YOUR OBJECTIVE :: Continue the text below on Rust slices and raw pointers from the point where it stops.

SUPPLIED TEXT ::
Shoot! Rust doesn't track array indices to prove these borrows are disjoint, but it does give us split_at_mut to break a slice into multiple parts in a way that is safe to assume works:


#![allow(unused)]
fn main() {
unsafe {
    let mut data = [0; 10];

    let slice1 = &mut data[..];
    let (slice2_at_0, slice3_at_1) = slice1.split_at_mut(1); 
    
    let ref4_at_0 = &mut slice2_at_0[0];    // Reference to 0th element
    let ref5_at_1 = &mut slice3_at_1[0];    // Reference to 1th element
    let ptr6_at_0 = ref4_at_0 as *mut i32;  // Ptr to 0th element
    let ptr7_at_1 = ref5_at_1 as *mut i32;  // Ptr to 1th element

    *ptr7_at_1 += 7;
    *ptr6_at_0 += 6;
    *ref5_at_1 += 5;
    *ref4_at_0 += 4;

    // Should be [10, 12, 0, ...]
    println!("{:?}", &data[..]);
}
}
cargo run
[10, 12, 0, 0, 0, 0, 0, 0, 0, 0]

MIRIFLAGS="-Zmiri-tag-raw-pointers" cargo +nightly-2022-01-21 miri run
[10, 12, 0, 0, 0, 0, 0, 0, 0, 0]

Hey, that works! Slices properly tell the compiler and miri "hey I'm taking a huge loan on all of the memory in my range", so they know all of the elements can be mutated.

Also note that operations like split_at_mut being allowed tells us that borrows can be less of a stack and more of a tree, because we can break one big borrow into a bunch of disjoint smaller ones, and everything still works.

(I think in the actual stacked borrows model everything's still stacks because the stacks are conceptually tracking permissions for each byte of the program..?)

What if we directly turn a slice into a pointer? Will that pointer have access to the full slice?


#![allow(unused)]
fn main() {
unsafe {
    let mut data = [0; 10];

    let slice1_all = &mut data[..];         // Slice for the entire array
    let ptr2_all = slice1_all.as_mut_ptr(); // Pointer for the entire array
    
    let ptr3_at_0 = ptr2_all;               // Pointer to 0th elem (the same)
    let ptr4_at_1 = ptr2_all.add(1);        // Pointer to 1th elem
    let ref5_at_0 = &mut *ptr3_at_0;        // Reference to 0th elem
    let ref6_at_1 = &mut *ptr4_at_1;        // Reference to 1th elem

    *ref6_at_1 += 6;
    *ref5_at_0 += 5;
    *ptr4_at_1 += 4;
    *ptr3_at_0 += 3;

    // Just for fun, modify all the elements in a loop
    // (Could use any of the raw pointers for this, they share a borrow!)

DATA EXTRACT ::
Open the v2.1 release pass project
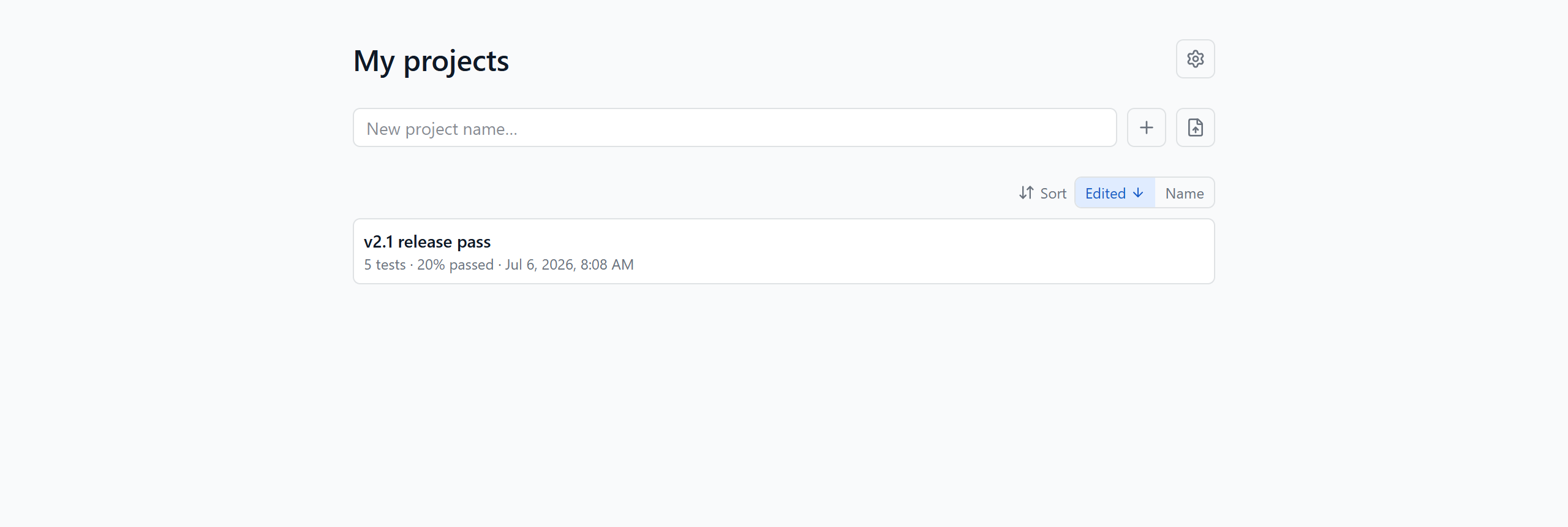Image resolution: width=1568 pixels, height=527 pixels. pos(783,251)
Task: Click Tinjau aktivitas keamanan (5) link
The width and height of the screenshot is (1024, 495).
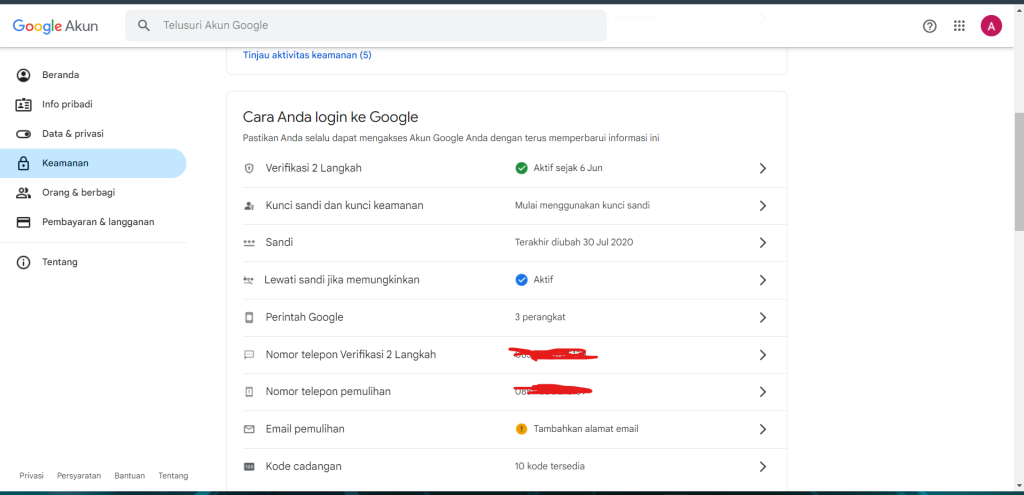Action: (307, 55)
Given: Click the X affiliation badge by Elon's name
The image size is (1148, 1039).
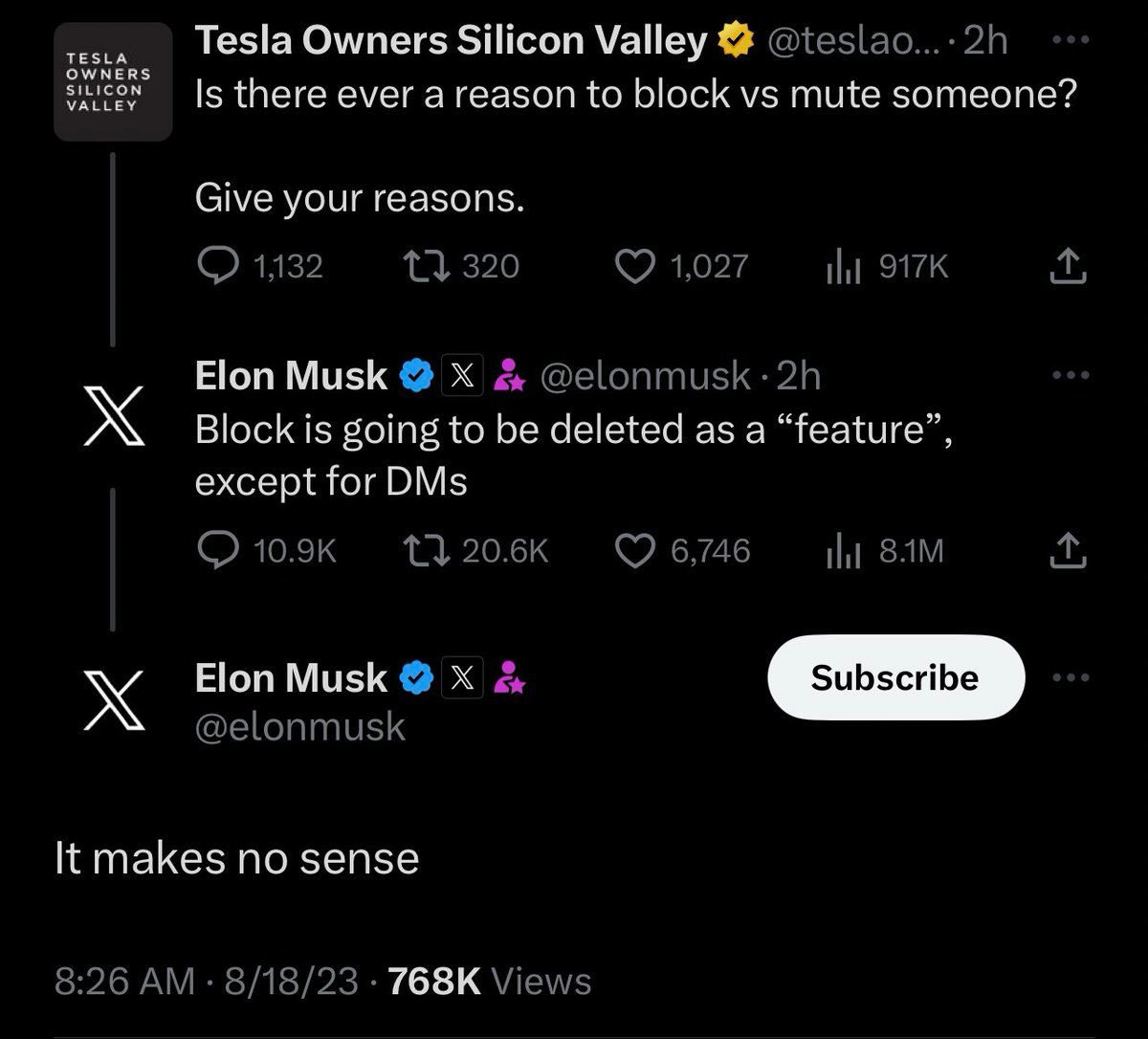Looking at the screenshot, I should pyautogui.click(x=462, y=678).
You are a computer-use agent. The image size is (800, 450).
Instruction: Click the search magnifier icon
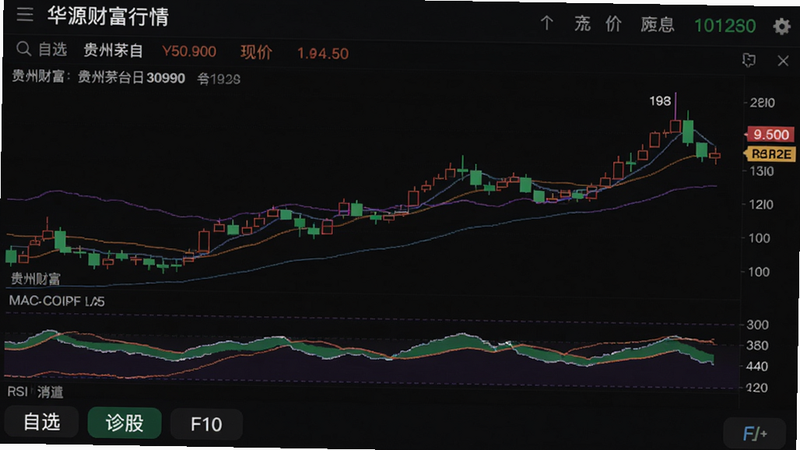pos(23,49)
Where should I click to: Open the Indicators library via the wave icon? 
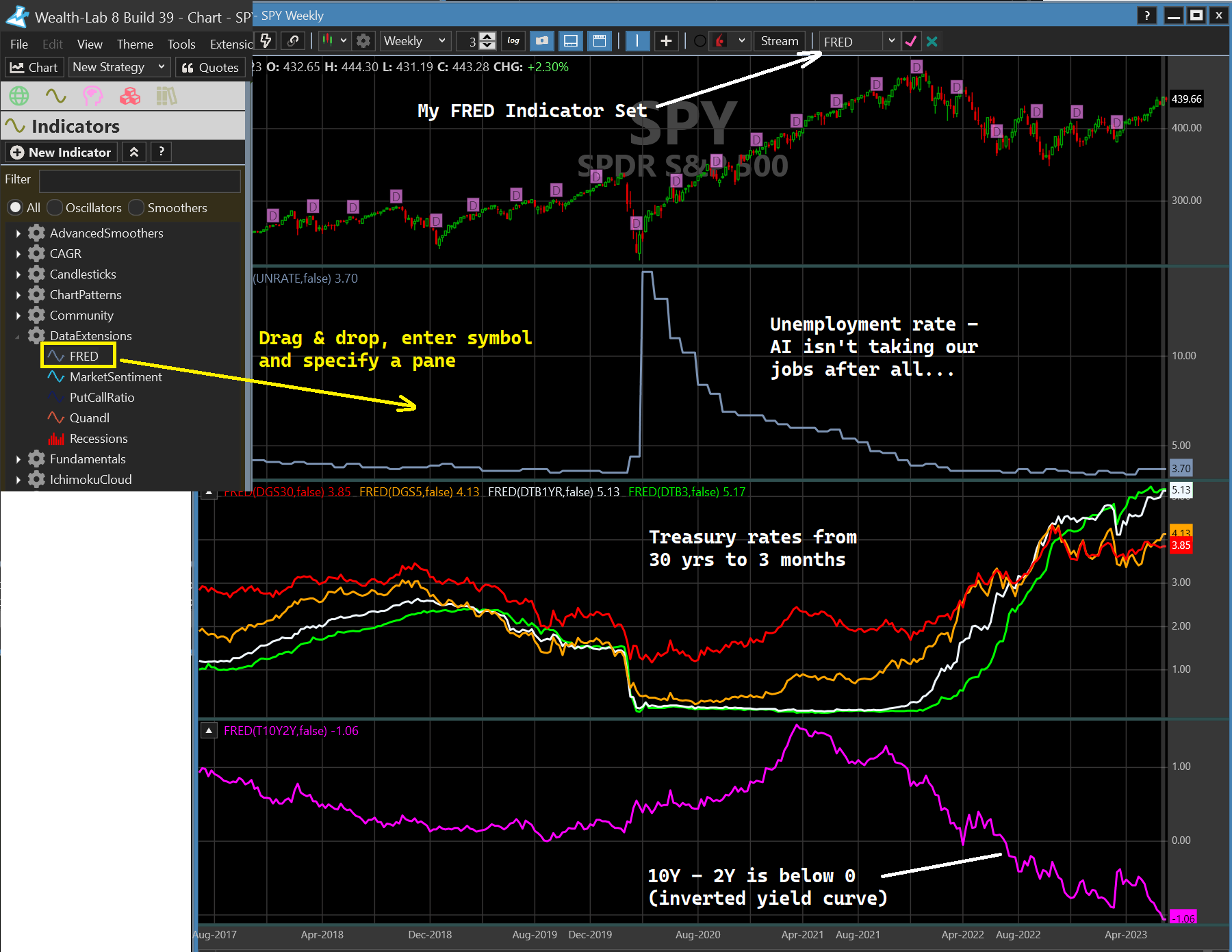tap(55, 96)
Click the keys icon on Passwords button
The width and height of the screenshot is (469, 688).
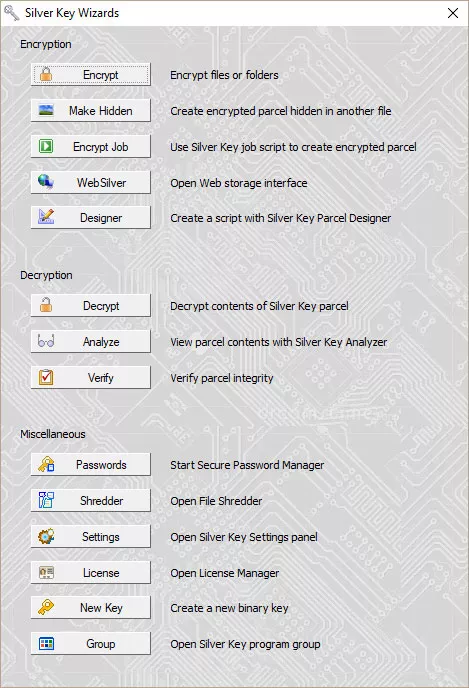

RESULT FOR THIS EXERCISE ::
    for idx in 0..10 {
        *ptr2_all.add(idx) += idx;
    }

    // Safe version of this same code for fun
    for (idx, elem_ref) in slice1_all.iter_mut().enumerate() {
        *elem_ref += idx; 
    }

    // Should be [8, 12, 4, 6, 8, 10, 12, 14, 16, 18]
    println!("{:?}", &data[..]);
}
}
cargo run
[8, 12, 4, 6, 8, 10, 12, 14, 16, 18]

MIRIFLAGS="-Zmiri-tag-raw-pointers" cargo +nightly-2022-01-21 miri run
[8, 12, 4, 6, 8, 10, 12, 14, 16, 18]

Nice! Pointers aren't just integers: they have a range of memory associated with them, and with Rust we're allowed to narrow that range!

Testing Shared References

In all of these examples I have been very carefully only using mutable references and doing read-modify-write operations (+=) to keep things as simple as possible.

But Rust has shared references that are read-only and can be freely copied, how should those work? Well we've seen that raw pointers can be freely copied and we can handle that by saying they "share" a single borrow. Maybe we think of shared references the same way?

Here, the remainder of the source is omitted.